- [SELECTED PASSAGE]:

=-=-=

\documentclass[a4paper,12pt]{article}

\begin{document}

\parindent=0pt

\begin{center}

THEORY OF NUMBERS

QUADRATIC RESIDUES

\end{center}

The problem can be reduced to a study of the congruence

$$x^2\equiv a \textrm{ mod }p$$

Suppose $a\not\equiv0$ mod $p$.

If $x^2\equiv a$ is soluble $a$ is called a quadratic residue mod
$p$.

If $x^2\equiv a$ is not soluble $a$ is a quadratic non-residue mod
$p$.

\begin{description}

\item[The Legendre Symbol]
$\left(\frac{n}{p}\right)=\left\{\begin{array}{cl}+1&\textrm{if
$n$ is quadratic residue mod $p$.}\\-1&\textrm{if $n$ is quadratic
non-residue mod $p$}\\0&\textrm{if $n\equiv0$ mod
$p$}\end{array}\right.$

\item[Theorem]
$\sum_{n=1}^{p-1}\left(\frac{n}{p}\right)=0$

i.e. $\exists$ the same number of quadratic residues and quadratic
non-residues.

\item[Proof]
$\pm1,\pm2,\ldots\pm\frac{1}{2}(p-1)$ form an R.S.R. so $1^2\
2^2\ldots\left(\frac{p-1}{2}\right)^2$ contain all the quadratic
residues.

$x^2\equiv y^2$ mod $p\Rightarrow x\equiv \pm y$ mod $p$

and this does not occur with the above R.S.R. so these are all the
quadratic residues mod $p$ and there are $\frac{p-1}{2}$ of them.

\item[Theorem]
$\left(\frac{n}{p}\right)\equiv n^\frac{p-1}{2}$ mod $p$.

\item[Proof]
$n\equiv 0$ is trivial. If $n$ is a quadratic residue $\exists\ x$
such that $n\equiv x^2$ then

$(x^2)^\frac{p-1}{2}=x^{p-1}\equiv1$ by Fermats theorem. $\exists
\frac{p-1}{2}$ \ quadratic residues and $n^\frac{p-1}{2}\equiv1$
has at most $\frac{p-1}{2}$ solutions therefore the quadratic
residues are all the solutions of $n^\frac{p-1}{2}=1$.

=-=-=

- [RAW DATA]:
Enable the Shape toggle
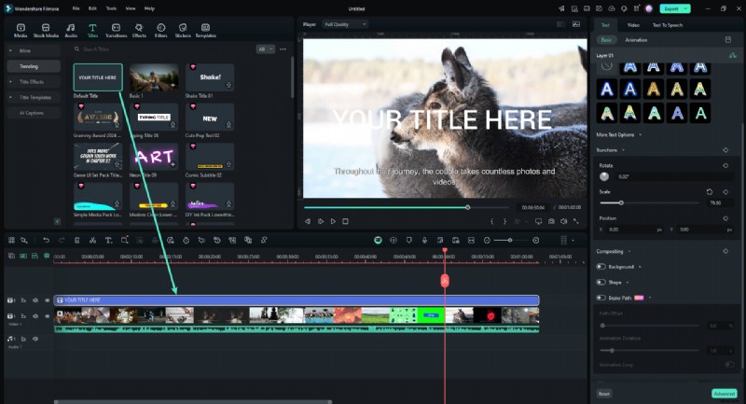Image resolution: width=746 pixels, height=404 pixels. (x=601, y=282)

=-=-=

- [PROBLEMS TO SOLVE]:
1 - Edit the quadratic residues notes starting at "THEORY OF NUMBERS" and ending at "Suppose $a\not\equiv0$ mod $p$.", changing "congruence" to "equation".
2 - Name every LaTeX environment that is opened with \begin in the quadratic residues notes.
3 - Translate this sentence from the quadratic residues notes into Spanish: "If $x^2\equiv a$ is not soluble $a$ is a quadratic non-residue mod $p$."
The listing was drawn from a separate source unrelated to the quadratic residues notes.

- [THE SOLUTIONS]:
1 -
THEORY OF NUMBERS

QUADRATIC RESIDUES

\end{center}

The problem can be reduced to a study of the equation

$$x^2\equiv a \textrm{ mod }p$$

Suppose $a\not\equiv0$ mod $p$.

2 -
document
center
description
array

3 - Si $x^2\equiv a$ no es soluble, $a$ es un no residuo cuadrático mod $p$.